Regia di Yorgos Lanthimos vedi scheda film
Visto in lingua originale con sottotitoli
Cronaca di una morte annunciata esposta come apologo su colpa (adikema), vergogna (aiskune) e giustizia compensativa (nemesi). Sorte (tyche) o necessità (ananke) ineluttabile, essa grava sui personaggi – carenti nello scavo psicologico – per far scontare il mortifero incidente (athikema) compiuto da un medico pieno di superbia (hybris).
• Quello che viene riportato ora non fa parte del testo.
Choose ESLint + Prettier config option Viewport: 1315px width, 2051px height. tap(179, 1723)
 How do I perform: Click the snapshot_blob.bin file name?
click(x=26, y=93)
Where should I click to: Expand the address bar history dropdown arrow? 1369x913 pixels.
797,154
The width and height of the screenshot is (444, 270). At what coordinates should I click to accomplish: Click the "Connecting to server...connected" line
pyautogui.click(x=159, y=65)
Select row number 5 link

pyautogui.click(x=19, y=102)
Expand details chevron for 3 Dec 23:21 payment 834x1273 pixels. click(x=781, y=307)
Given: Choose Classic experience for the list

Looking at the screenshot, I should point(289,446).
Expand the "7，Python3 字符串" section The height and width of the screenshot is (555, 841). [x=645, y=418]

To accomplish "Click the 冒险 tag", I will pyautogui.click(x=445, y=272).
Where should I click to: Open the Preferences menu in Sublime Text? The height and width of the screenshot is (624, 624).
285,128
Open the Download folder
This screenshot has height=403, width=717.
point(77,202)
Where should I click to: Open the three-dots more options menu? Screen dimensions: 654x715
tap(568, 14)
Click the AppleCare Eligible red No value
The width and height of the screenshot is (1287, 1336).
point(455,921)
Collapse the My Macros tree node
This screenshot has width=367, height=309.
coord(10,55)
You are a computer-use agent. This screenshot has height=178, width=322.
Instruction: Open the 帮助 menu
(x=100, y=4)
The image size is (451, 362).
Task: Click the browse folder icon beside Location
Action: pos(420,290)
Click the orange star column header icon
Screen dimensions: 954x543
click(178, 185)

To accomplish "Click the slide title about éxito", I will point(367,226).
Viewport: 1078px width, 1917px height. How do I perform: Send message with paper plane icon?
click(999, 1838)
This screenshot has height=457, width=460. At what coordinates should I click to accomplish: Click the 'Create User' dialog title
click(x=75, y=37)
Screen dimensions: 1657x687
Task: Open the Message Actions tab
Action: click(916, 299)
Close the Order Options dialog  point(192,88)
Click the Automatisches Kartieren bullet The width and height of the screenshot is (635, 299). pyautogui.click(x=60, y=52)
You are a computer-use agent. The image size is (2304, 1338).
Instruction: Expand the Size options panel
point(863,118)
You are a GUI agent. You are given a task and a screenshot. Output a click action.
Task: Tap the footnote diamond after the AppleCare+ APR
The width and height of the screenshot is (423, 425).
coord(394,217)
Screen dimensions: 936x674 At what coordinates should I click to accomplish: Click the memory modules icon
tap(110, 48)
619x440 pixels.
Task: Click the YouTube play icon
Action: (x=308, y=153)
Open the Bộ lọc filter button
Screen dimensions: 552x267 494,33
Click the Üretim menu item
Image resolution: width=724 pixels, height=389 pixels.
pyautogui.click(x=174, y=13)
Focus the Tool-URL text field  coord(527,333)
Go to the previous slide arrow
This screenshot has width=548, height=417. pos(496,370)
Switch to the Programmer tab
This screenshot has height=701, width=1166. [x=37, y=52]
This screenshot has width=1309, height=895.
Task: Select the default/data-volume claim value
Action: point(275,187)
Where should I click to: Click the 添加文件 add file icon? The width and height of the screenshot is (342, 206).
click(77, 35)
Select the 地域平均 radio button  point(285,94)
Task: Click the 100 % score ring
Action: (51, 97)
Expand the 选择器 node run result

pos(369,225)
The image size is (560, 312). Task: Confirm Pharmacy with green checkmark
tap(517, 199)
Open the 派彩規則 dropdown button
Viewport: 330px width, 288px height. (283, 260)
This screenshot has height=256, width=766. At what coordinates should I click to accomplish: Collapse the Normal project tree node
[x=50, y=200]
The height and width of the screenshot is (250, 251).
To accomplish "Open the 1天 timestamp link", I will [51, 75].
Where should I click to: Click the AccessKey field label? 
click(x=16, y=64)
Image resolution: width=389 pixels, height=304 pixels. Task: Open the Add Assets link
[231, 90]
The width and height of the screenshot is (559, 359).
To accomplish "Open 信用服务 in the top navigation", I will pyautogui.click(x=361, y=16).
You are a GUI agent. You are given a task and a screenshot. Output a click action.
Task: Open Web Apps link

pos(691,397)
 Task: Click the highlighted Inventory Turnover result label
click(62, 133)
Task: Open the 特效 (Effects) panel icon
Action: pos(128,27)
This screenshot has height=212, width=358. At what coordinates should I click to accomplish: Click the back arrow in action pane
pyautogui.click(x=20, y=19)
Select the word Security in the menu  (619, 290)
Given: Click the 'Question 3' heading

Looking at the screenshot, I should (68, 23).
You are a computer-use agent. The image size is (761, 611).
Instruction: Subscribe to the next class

L’indubbia ma artefatta abilità del regista nel piazzare e muovere la mdp in quest’ambizioso dramma familiare – parziale rilettura dell’Ifigenia in Aulide filtrata dalla visione eschilea sul peccato, tolti gli dèi – non convince del tutto a causa di un plot poco organico, specie sul fronte della punizione mal distribuita: la progressiva paralisi degli arti inferiori che colpisce il figlio più piccolo e poi sua sorella sembra applicata più per aticofilia (Schadenfreude).
Il migliore del cast è senz’altro Barry Keoghan, nel cui ruolo convergono diverse funzioni narrative antitetiche: orfano (orphanòs) del padre, corifeo (koruphaîos) solitario, sadico messaggero (ánghelos), vendicatore (Alàstor) aggressivo-passivo. Decisamente troppe da gestire in un film che, visto dal lato sovrannaturale (verso la fine si manifesta l’emolacria), poteva pure intitolarsi La maledizione di Martin.